> [TASK]
Take the lines below between the one holding "Task: Open Organization & Management dropdown" and the one holding "Task: Click the green", inclusive, and copy them exactly. Add nothing.

■ ■ ■

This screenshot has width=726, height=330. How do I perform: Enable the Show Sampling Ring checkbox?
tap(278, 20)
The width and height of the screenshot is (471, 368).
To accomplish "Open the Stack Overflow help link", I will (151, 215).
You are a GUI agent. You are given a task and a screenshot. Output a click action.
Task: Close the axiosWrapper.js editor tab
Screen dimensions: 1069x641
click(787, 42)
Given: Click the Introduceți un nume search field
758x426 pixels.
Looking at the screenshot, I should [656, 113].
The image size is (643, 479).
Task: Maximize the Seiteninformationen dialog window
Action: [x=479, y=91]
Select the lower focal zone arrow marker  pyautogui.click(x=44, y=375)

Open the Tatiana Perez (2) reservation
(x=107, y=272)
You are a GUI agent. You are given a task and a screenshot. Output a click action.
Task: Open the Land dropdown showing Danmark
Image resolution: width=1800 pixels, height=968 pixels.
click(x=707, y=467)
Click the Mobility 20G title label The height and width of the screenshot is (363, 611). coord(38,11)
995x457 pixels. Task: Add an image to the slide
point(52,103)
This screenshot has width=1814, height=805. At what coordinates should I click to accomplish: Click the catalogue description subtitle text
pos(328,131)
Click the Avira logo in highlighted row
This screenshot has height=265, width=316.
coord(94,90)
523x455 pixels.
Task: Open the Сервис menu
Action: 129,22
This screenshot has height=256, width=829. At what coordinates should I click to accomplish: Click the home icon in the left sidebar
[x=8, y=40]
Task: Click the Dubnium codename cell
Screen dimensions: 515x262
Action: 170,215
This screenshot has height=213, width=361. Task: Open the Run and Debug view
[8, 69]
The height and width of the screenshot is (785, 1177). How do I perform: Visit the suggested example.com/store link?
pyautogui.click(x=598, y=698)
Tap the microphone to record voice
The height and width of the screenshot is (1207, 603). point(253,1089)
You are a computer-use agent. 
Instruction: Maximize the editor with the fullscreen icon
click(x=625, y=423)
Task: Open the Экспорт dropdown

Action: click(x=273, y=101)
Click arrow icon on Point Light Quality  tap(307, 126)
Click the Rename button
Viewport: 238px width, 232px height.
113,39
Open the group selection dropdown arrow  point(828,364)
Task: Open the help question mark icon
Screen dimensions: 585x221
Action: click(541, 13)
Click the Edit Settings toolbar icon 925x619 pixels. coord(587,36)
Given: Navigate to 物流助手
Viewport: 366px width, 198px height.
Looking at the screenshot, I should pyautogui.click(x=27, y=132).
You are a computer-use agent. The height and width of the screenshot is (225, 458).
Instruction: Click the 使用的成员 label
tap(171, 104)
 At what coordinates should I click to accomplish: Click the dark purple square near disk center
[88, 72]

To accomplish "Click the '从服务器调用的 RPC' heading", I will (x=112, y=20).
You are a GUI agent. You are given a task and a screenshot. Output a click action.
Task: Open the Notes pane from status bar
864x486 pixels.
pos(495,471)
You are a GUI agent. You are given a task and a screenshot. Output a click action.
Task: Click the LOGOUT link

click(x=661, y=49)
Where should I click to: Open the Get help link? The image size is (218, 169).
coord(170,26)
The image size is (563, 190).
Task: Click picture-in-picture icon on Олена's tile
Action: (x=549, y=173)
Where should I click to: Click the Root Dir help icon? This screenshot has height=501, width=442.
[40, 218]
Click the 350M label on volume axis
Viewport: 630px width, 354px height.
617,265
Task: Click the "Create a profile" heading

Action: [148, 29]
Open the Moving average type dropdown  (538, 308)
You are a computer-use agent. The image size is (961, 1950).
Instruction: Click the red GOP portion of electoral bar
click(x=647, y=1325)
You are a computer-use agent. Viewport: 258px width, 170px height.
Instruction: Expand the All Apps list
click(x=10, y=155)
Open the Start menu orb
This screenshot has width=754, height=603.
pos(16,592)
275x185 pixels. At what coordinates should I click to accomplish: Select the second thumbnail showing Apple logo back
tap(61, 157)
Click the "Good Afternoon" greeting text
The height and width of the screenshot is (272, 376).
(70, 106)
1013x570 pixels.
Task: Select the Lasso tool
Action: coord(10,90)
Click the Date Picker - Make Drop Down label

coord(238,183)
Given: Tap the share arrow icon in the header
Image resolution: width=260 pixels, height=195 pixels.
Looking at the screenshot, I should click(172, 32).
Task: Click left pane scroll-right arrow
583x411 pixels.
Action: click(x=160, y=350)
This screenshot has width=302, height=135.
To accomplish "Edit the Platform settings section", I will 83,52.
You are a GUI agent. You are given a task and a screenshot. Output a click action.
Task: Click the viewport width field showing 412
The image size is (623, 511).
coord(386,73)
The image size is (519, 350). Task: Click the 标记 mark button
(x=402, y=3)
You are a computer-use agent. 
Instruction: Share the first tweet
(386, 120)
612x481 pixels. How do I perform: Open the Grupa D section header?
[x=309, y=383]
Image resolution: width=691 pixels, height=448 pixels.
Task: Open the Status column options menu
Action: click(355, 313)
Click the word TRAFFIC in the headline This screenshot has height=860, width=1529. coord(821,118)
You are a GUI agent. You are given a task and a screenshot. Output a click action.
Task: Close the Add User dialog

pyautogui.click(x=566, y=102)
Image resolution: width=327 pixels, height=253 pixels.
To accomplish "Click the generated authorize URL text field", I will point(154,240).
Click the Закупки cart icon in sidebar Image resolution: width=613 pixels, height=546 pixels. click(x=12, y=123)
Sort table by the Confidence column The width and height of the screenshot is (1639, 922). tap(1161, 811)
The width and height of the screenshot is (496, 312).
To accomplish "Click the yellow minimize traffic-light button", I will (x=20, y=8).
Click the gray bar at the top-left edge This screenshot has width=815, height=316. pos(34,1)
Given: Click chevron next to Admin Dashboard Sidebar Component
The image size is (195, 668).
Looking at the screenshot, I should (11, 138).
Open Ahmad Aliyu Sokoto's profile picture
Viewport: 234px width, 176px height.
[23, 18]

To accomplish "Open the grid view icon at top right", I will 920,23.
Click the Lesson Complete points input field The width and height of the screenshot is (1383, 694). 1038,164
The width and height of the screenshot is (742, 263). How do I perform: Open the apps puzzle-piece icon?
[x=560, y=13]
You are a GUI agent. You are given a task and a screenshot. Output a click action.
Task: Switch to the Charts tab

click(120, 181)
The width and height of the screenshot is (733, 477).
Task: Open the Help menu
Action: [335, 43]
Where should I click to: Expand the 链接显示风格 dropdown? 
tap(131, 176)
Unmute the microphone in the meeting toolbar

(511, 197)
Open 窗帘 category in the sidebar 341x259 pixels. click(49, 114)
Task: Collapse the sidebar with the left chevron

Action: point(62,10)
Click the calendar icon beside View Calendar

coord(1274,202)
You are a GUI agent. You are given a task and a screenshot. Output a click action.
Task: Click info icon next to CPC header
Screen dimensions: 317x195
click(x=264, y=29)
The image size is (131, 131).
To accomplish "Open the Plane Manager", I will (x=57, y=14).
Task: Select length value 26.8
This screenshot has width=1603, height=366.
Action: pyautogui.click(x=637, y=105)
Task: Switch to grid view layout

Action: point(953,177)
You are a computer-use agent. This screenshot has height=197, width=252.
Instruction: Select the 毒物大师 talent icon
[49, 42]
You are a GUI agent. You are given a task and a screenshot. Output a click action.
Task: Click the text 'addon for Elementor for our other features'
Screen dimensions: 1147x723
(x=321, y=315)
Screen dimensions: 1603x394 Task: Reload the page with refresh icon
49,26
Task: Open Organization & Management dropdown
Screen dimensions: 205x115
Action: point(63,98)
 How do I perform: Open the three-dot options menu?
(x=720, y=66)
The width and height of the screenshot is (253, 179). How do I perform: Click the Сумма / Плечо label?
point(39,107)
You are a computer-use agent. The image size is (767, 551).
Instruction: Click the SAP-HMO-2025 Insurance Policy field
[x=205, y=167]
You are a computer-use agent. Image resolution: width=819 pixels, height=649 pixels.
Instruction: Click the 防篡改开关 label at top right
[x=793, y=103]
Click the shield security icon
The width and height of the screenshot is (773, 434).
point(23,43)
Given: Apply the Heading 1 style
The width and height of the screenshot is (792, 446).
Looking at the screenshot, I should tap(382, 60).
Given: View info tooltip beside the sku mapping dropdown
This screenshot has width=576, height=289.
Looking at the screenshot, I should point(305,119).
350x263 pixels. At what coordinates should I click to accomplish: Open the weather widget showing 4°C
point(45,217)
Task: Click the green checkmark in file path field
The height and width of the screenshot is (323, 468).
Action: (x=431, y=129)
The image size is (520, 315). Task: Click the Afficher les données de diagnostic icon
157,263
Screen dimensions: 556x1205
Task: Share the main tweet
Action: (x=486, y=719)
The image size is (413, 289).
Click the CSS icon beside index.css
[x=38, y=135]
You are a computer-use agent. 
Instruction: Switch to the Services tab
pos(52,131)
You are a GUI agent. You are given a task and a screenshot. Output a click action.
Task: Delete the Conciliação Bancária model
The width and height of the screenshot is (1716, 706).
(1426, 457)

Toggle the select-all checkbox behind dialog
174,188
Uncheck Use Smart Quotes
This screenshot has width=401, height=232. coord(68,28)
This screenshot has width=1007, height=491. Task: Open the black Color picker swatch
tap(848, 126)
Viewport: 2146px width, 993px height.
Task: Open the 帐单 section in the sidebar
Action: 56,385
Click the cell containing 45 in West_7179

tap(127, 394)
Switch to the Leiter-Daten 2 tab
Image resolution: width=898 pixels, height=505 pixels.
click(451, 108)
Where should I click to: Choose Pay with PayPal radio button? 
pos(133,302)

■ ■ ■

> [WRITTEN SOLUTION]
Task: Open Organization & Management dropdown
Screen dimensions: 205x115
Action: point(63,98)
 How do I perform: Open the three-dot options menu?
(x=720, y=66)
The width and height of the screenshot is (253, 179). How do I perform: Click the Сумма / Плечо label?
point(39,107)
You are a computer-use agent. The image size is (767, 551).
Instruction: Click the SAP-HMO-2025 Insurance Policy field
[x=205, y=167]
You are a computer-use agent. Image resolution: width=819 pixels, height=649 pixels.
Instruction: Click the 防篡改开关 label at top right
[x=793, y=103]
Click the shield security icon
The width and height of the screenshot is (773, 434).
point(23,43)
Given: Apply the Heading 1 style
The width and height of the screenshot is (792, 446).
Looking at the screenshot, I should tap(382, 60).
Given: View info tooltip beside the sku mapping dropdown
This screenshot has width=576, height=289.
Looking at the screenshot, I should point(305,119).
350x263 pixels. At what coordinates should I click to accomplish: Open the weather widget showing 4°C
point(45,217)
Task: Click the green checkmark in file path field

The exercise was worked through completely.